Ioannis Pontikis: Good afternoon.
Black: So, you've just published a deep dive, a report about Ocado. What is the report about?
Pontikis: We published a deep dive for Ocado Group, an online grocery market observer. I'm sure many of our viewers in the UK are familiar with Ocado Retail, which is the largest pure online grocer in the UK. However, our report is more about the solutions segment through which Ocado can fulfill and license their proprietary technology to large grocers around the globe. So, in our report, we've looked at the economics of CFCs, the customer fulfilment centers, which is the main operation of Ocado. We've looked at the potential profitability for partners, the competitive landscape. And more importantly, we looked for the global opportunity ahead for Ocado which we think is a function of the online grocery penetration rates in the developed world.
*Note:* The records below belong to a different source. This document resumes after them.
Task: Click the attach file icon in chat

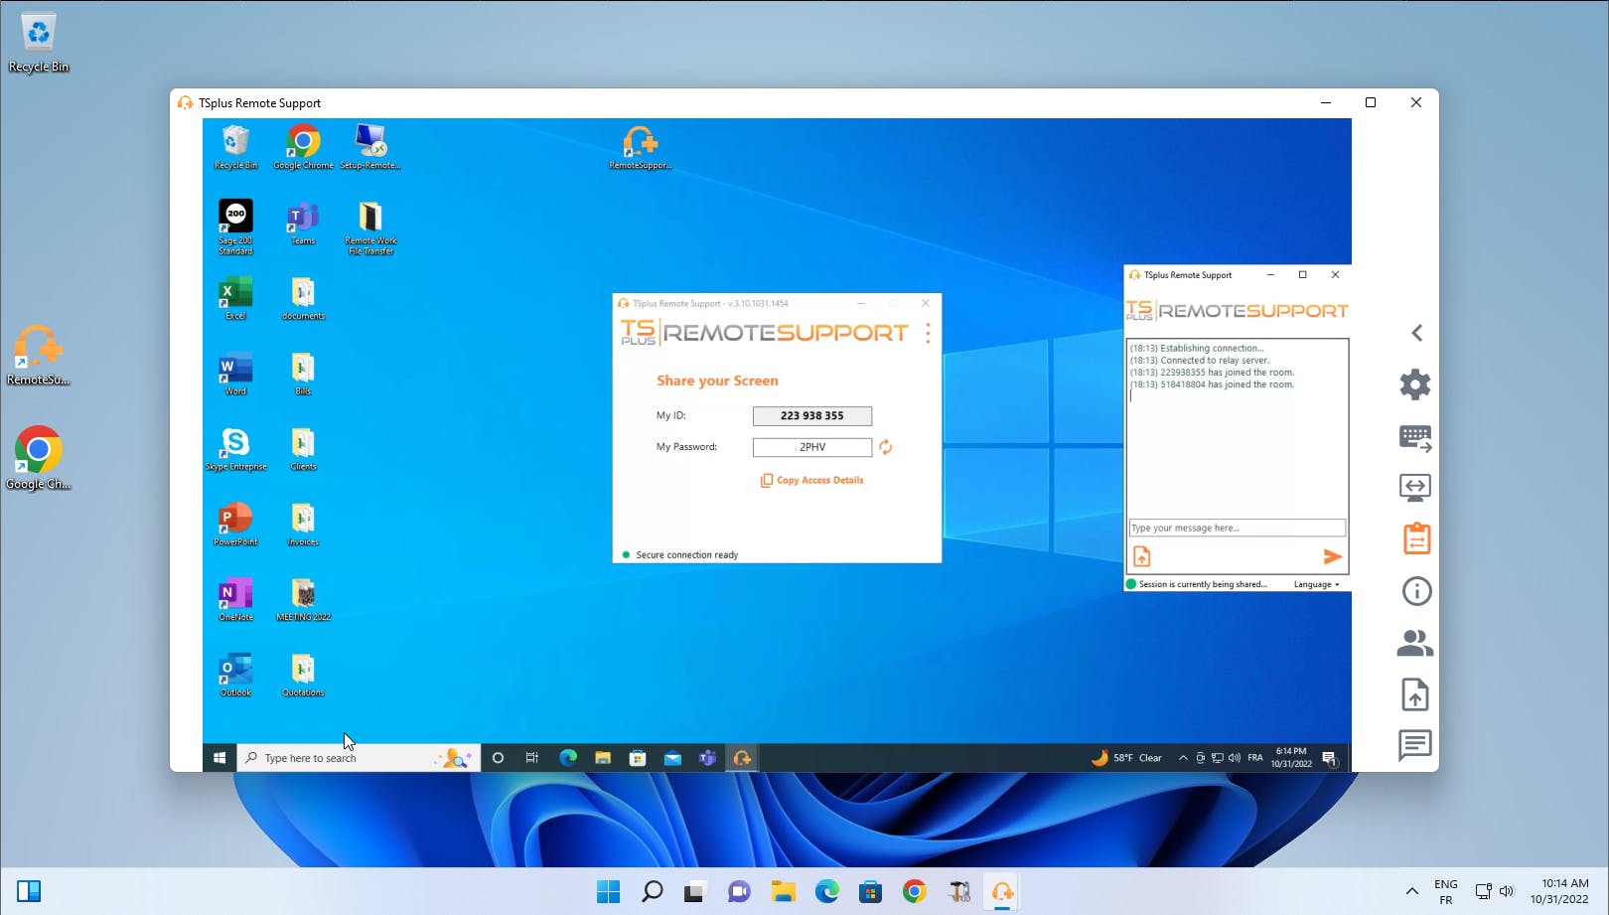Action: point(1142,557)
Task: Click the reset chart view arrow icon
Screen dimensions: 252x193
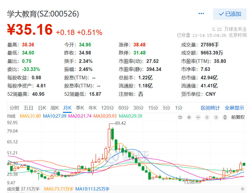Action: (x=180, y=117)
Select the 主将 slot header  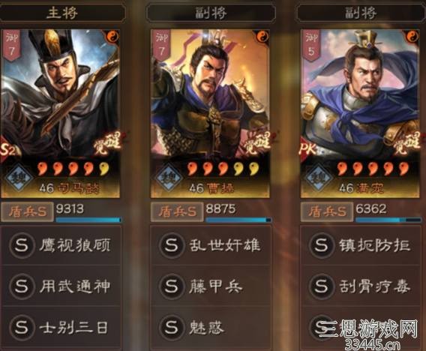pyautogui.click(x=62, y=13)
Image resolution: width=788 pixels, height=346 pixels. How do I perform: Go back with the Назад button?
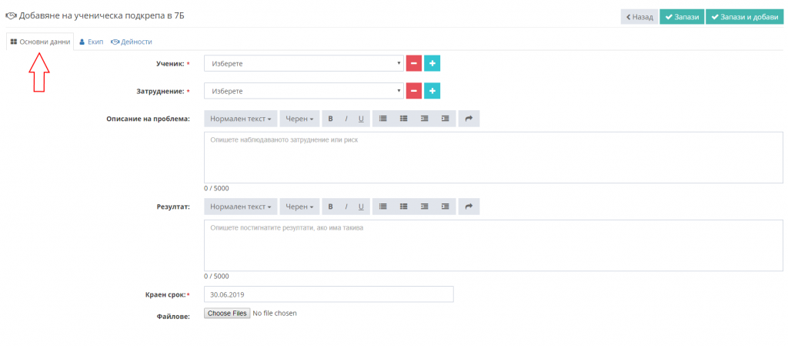(x=639, y=17)
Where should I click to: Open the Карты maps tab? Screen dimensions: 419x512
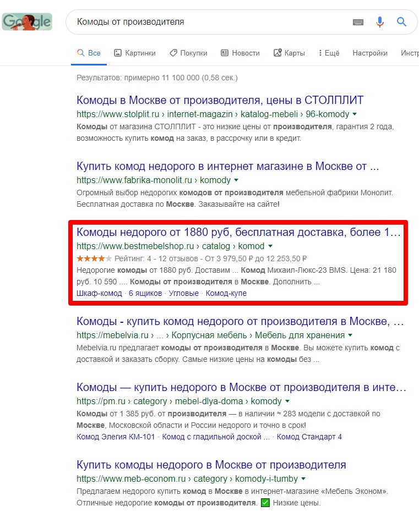289,53
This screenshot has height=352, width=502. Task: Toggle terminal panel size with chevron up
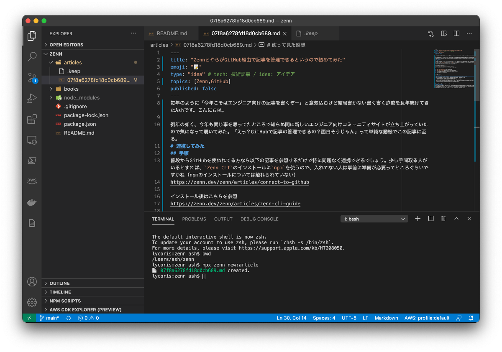456,219
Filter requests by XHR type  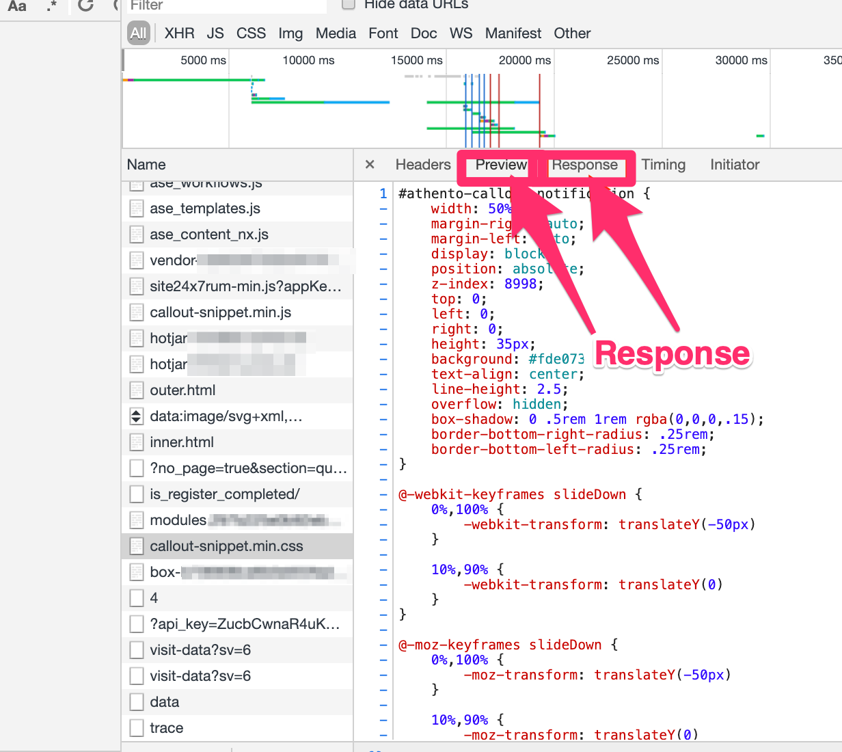point(179,33)
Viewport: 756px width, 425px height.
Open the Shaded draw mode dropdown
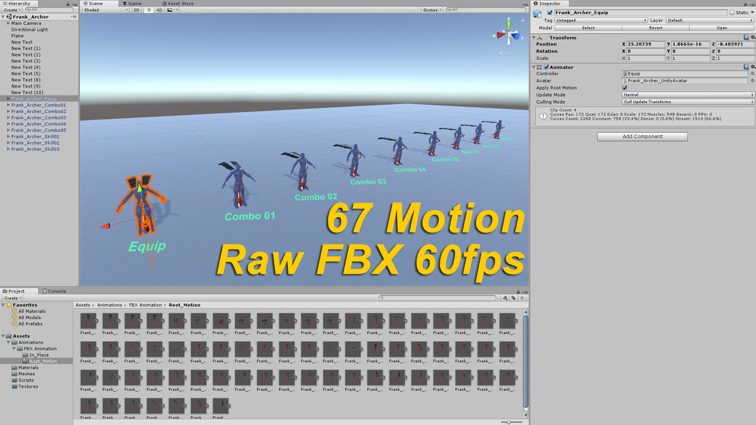pyautogui.click(x=105, y=10)
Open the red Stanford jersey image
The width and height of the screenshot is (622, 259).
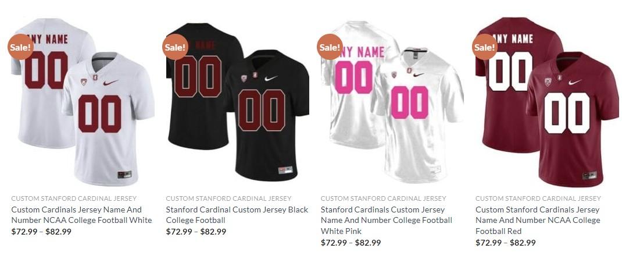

Black: But that's just it. People think of Ocado as being a supermarket business, but actually, it's got different characteristics, its logistics and software. What is it that you think is unique about it compared to its competitors?
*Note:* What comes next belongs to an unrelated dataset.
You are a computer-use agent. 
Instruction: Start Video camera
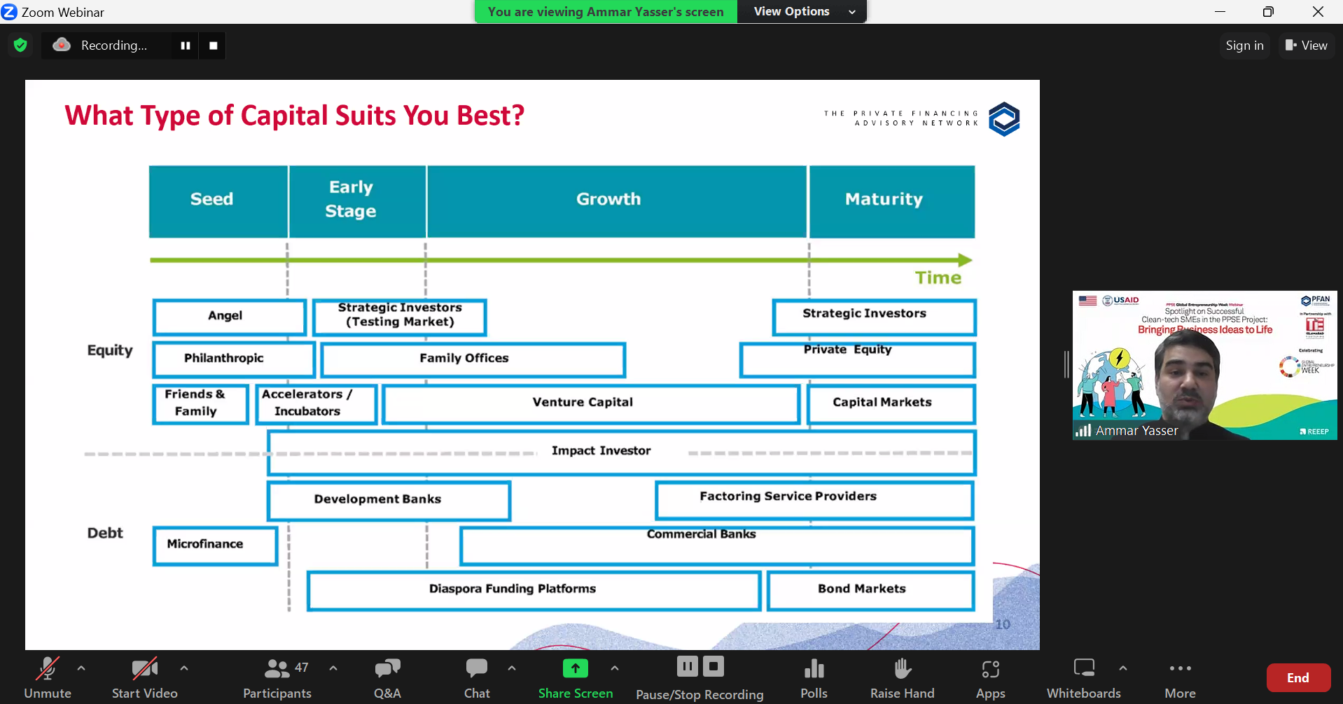[145, 677]
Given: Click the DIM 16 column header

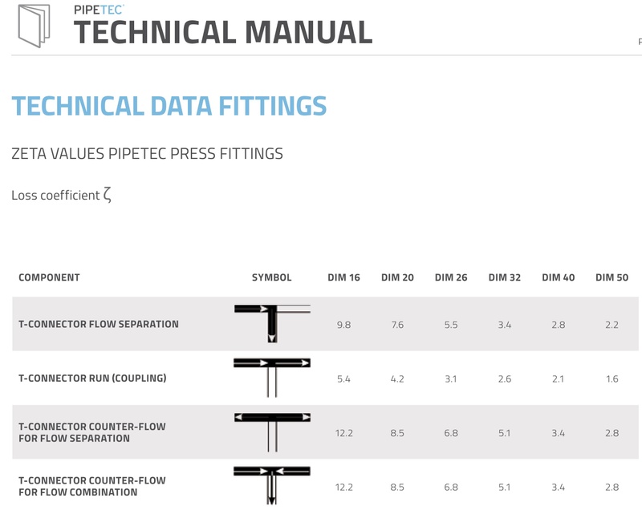Looking at the screenshot, I should [343, 277].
Pontikis: Yeah, that's right. So, in our opinion, Ocado operates the most efficient online business model for grocers nowadays, which we think could provide with significant advantage to their partners relative to their peers.
Black: So, despite that, it's obviously got lots going for it, but you've given it a Morningstar No Moat rating. What does that mean?
Pontikis: Yeah. So, we think that Ocado is still at the early stages of its international expansion. This comes with significant execution risks ahead and this increases the likelihood of a permanent value destruction ahead, which renders the assignment of a narrow or a wide moat rating premature.
Black: And the shares are also trading below what you consider to be their fair value, which earns the stock a 4-star rating. What do you think the market is missing?
Pontikis: Yeah. We see a 20% – roughly 20% upside from current levels. We think the prevailing sentiment underestimates Ocado's technological capabilities versus competitors while at the same time overestimates grocers' ability to weather this poorly understood online grocery disruption that is currently underway.
Black: But that is it. The disruption is only just underway. Groceries online business is still really small, isn't it? Why is that?
Pontikis: Yeah, it's pretty small. It's low-single-digits in the developed world. In the U.K., probably it's around 4%, 5%, 6%. So, we think this is mostly a function of high delivery fees, and low poor-quality service levels, like, high substitution rates, long delivery windows, not so great freshness. So, we think these are all factors contributing to – or have contributed in the past to low, slower online adoption in grocery segment.
Black: So, do you think that will grow? What are the drivers here?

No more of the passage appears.